Als ze haar eten op heeft, flauwe bloemkool met een taai lapje vlees, ruimt ze de tafel weer af. Het dienblad met de warmhoudschaal zet ze op de gang en haar bord met bestek wast ze af. Het tafelkleed wordt weer opgevouwen in het dressoir gestopt en de vaas komt weer op de tafel te staan. "Zo, dan is de boel weer een beetje toonbaar", mompelt ze voor zich uit. Ze trekt haar jas aan, pakt haar boodschappentas en gaat naar beneden. Bij de soos kijkt ze even op het activiteitenbord. Altijd hetzelfde, bingo, klaverjas en zingen. Voor haar hoeft het niet.
"U moet eens wat vaker naar beneden komen."
"Ik kom elke dag naar beneden."
"Ja, om boodschappen te doen. Maar ik bedoel in de soos. Komt u nou eens gezellig meespelen of 's morgens een kopje koffie meedrinken."
Flauw glimlachend loopt ze door. En dan zeker dat eeuwige gezeur van die oudjes aanhoren. Ik dank je vriendelijk. Zeg het God en dan... zwijg stil, dat is haar motto. Niet de hele dag lopen klagen zoals ze hier allemaal doen.

Als ze haar boodschapjes heeft gehaald, een stukje kaas, een halfje bruin en een zakje chips voor de kleinkinderen, je weet tenslotte nooit of ze komen, is het tijd voor een kopje thee. Eigenlijk is het allang tijd voor thee geweest, maar dat komt omdat de koffie zo laat was en ze dus 's middags naar de winkel moest. Ze kan niet te veel, te laat drinken, anders moet ze er 's nachts weer uit. Bij haar avondboterham neemt ze altijd nog een glaasje melk. En om half acht nog een kopje koffie voor het slapen gaan. Een klein laagje van de koffie die ze die morgen gezet heeft, die dan extra sterk is geworden, aangevuld met een heleboel warme melk. Dat is haar slaapmutsje.

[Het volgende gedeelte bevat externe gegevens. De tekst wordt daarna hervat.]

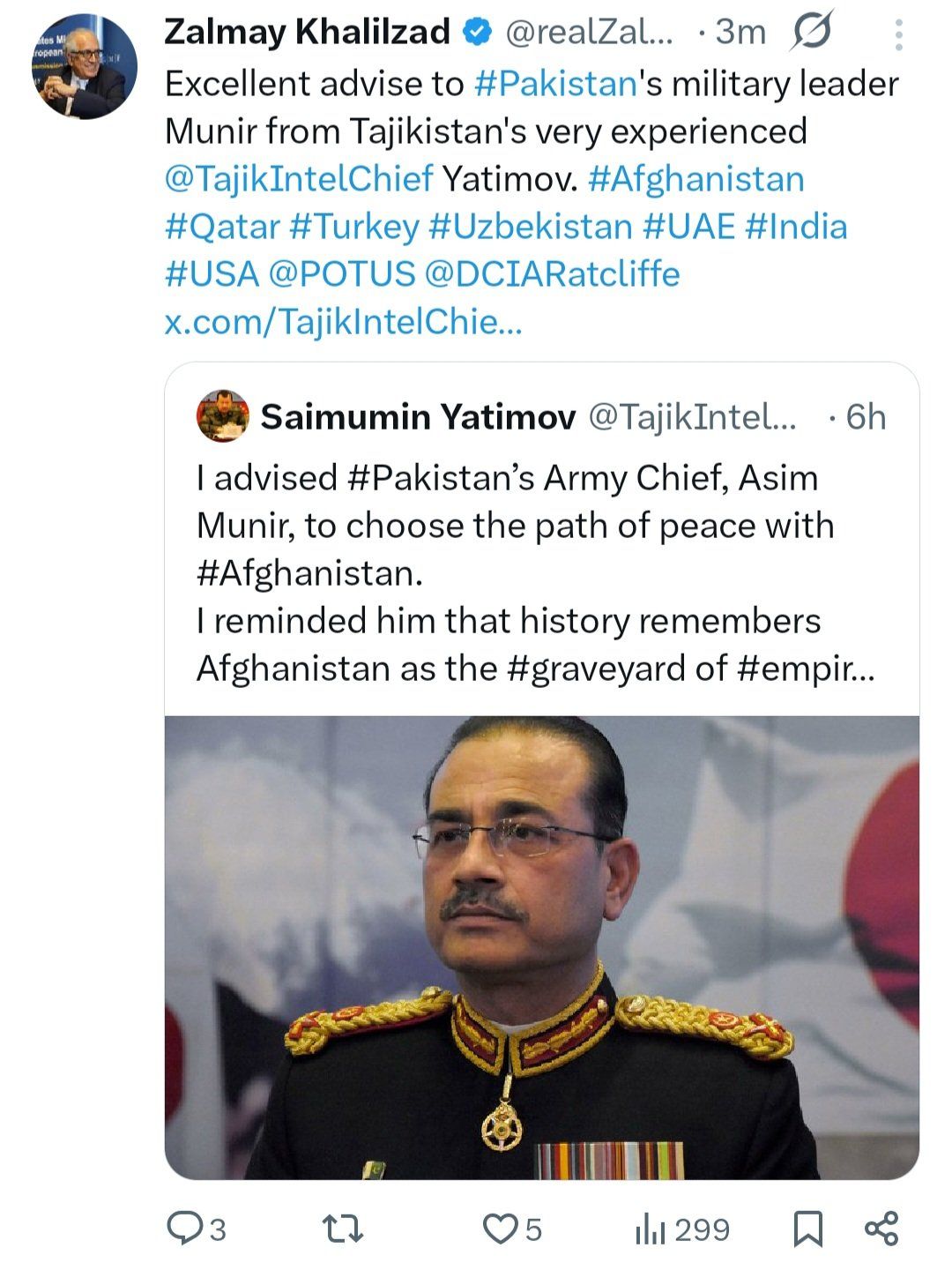
Task: Tap the @POTUS mention
Action: [340, 274]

Als het journaal begint om acht uur doet ze alvast de gordijnen dicht. Buiten valt toch niet veel meer te zien. Na het journaal haalt ze de sprei van haar bed en legt deze op een stoel. Dan gaat ze zich klaarmaken om te gaan slapen. Om kwart voor negen gaat ze doodmoe naar bed. Ze moet ook wel, want morgen moet ze weer om zes uur op voor weer een lange dag met vaste rituelen.